Re: Efficient Arrays

Dishaw__Jim · ‎05-31-2006

According to Intel's documentation

With multidimensional arrays where access to array elements will be noncontiguous, avoid leftmost array dimensions that are a power of two (such as 256, 512).

Since the cache sizes are a power of 2, array dimensions that are also a power of 2 may make inefficient use of cache when array access is noncontiguous. If the cache size is an exact multiple of the leftmost dimension, your program will probably make use of the cache less efficient. This does not apply to contiguous sequential access or whole array access.
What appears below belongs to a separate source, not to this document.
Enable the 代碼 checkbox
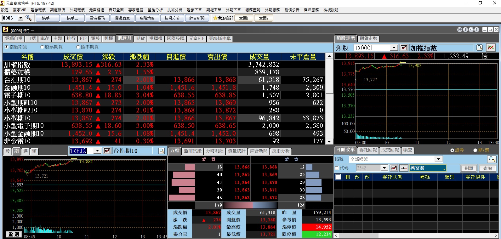This screenshot has height=239, width=501. click(337, 168)
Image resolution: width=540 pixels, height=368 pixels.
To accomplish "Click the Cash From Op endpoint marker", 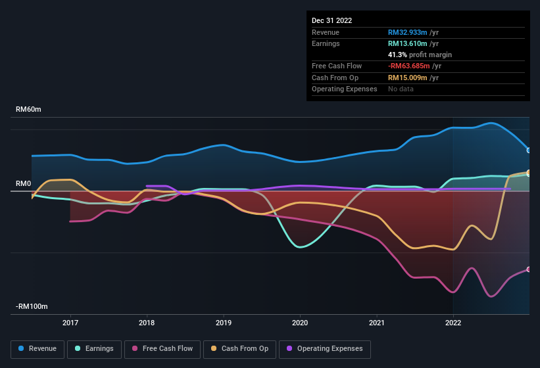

One work-around is to increase the dimension to allow some unused elements, making the leftmost dimension larger than actually needed. For example, increasing the leftmost dimension of A from 512 to 520 would make better use of cache:

I think I am having a dense moment here, because I cannot see why a power of 2 sized array would make less efficient use of the cache than a non-power of 2 sized array.
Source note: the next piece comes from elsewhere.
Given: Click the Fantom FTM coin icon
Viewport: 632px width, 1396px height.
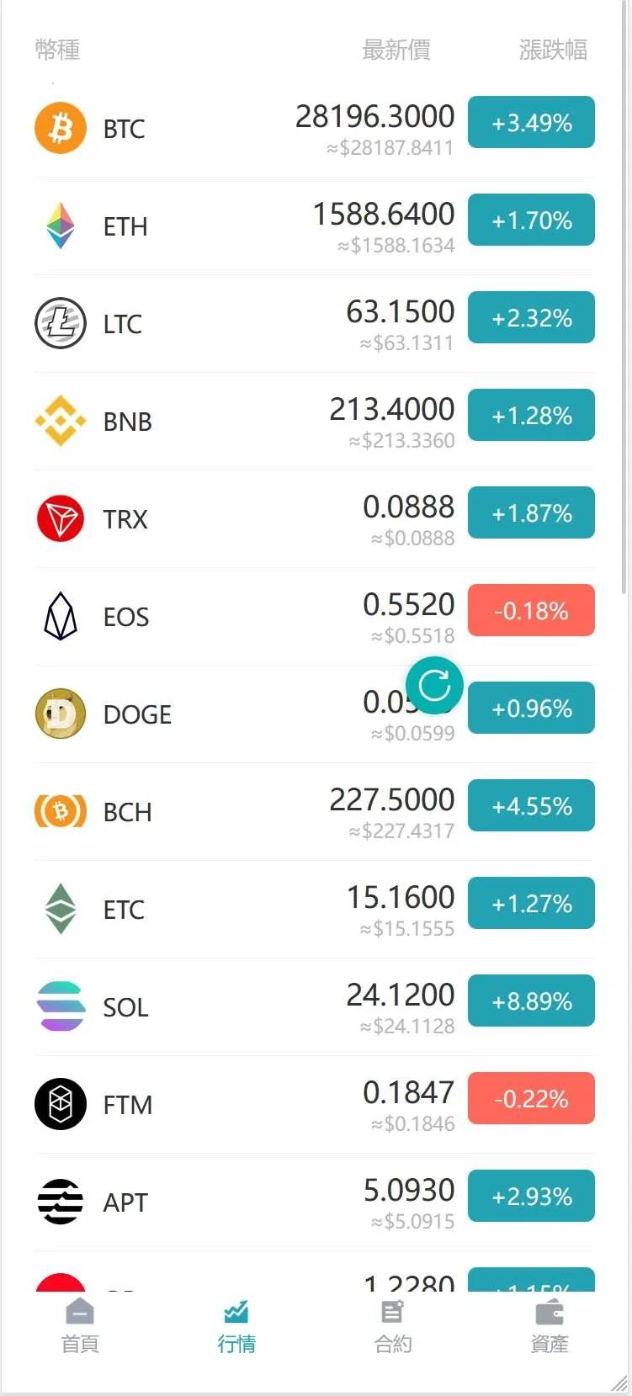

My next question is the implementation of array sections by IVF. Does an array section result in a temporary copy somtimes, all the times, or never--or does it depend? Consider the following example:

FORALL(i=1:N) D(:,i) = MATMUL(A(:,:,E(i)), B(:,i)) + C(:,i)

Would A(:,:,E(i)) result in a temporary array being created? How about B(:,i) and C(:,i)? Would it be better to avoid using MATMUL in this case and implement it as loops?

Thanks

Jugoslav_Dujic · ‎05-31-2006

Re power-of-two: I agree this is counter-intuitive, (and I admit that I don't quite get the explanation), but here's one. I'll let the compiler people comment on the second question.

Steven_L_Intel1 · ‎05-31-2006

The pointer Jugoslav gave is a good one.

The answer to the second question is "it depends". The compiler tries to eliminate unnecessary array copies but there are cases it can miss. The best you can do is try it and perhaps examine the assembly code to see if a copy is made. The compiler does have a lot of smarts about MATMUL - I don't recommend coding that yourself.

Dishaw__Jim · ‎06-19-2006

This is a "tricky" issue and the Intel documentation is contradictory. The MKL documentation states

To obtain the best performance with Intel MKL, make sure the following conditions are met:

arrays are aligned on a 16-byte boundary
leading dimension values (n*element_size) of two-dimensional arrays are divisible by 16
for two-dimensional arrays, leading dimension values divisible by 2048 are avoided

This appears to contradict the previously posted documentation that states to avoid powers of 2. If I recall correctly, I thought all Intel CPU's after the 486 are quad-byte aligned--wouldn't a 32-byte boundary be better?

Steven_L_Intel1 · ‎06-19-2006

It's not contradictory. 16-byte alignment is the most that is needed, and helps when the compiler could generate SSE2/3 instructions. You want to avoid a leading dimension that is a larger power of 2 in bytes (something like 16 is not a problem.)